**Problem statement**
Rescale the items between the line holding "Where should I" and the line holding "pyautogui.click(x=113, y=488)", inclusive, and give only those lines again, with the wording of each item kept and every coordinate in the answers multiplied by 1.7 and rounded to a whole number, halves rounding up. Leave the pictures out of your answer.

**Raw data**
--- BEGIN ---

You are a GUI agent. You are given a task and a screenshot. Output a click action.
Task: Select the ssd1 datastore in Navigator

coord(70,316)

--- END ---
--- BEGIN ---

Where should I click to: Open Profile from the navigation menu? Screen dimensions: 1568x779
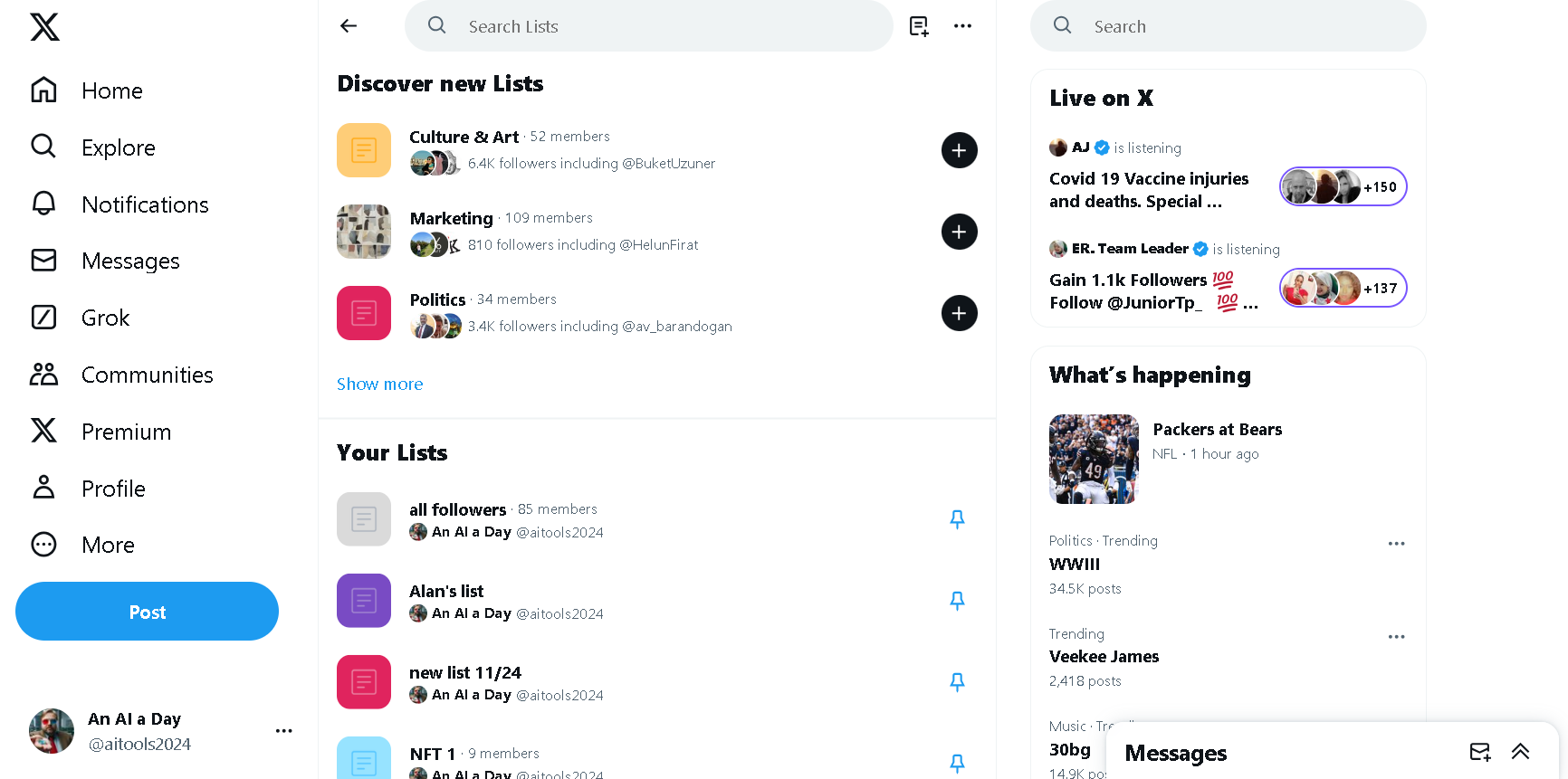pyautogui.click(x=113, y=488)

--- END ---

**Exercise output**
Where should I click to: Open Profile from the navigation menu? Screen dimensions: 1568x779
pyautogui.click(x=192, y=830)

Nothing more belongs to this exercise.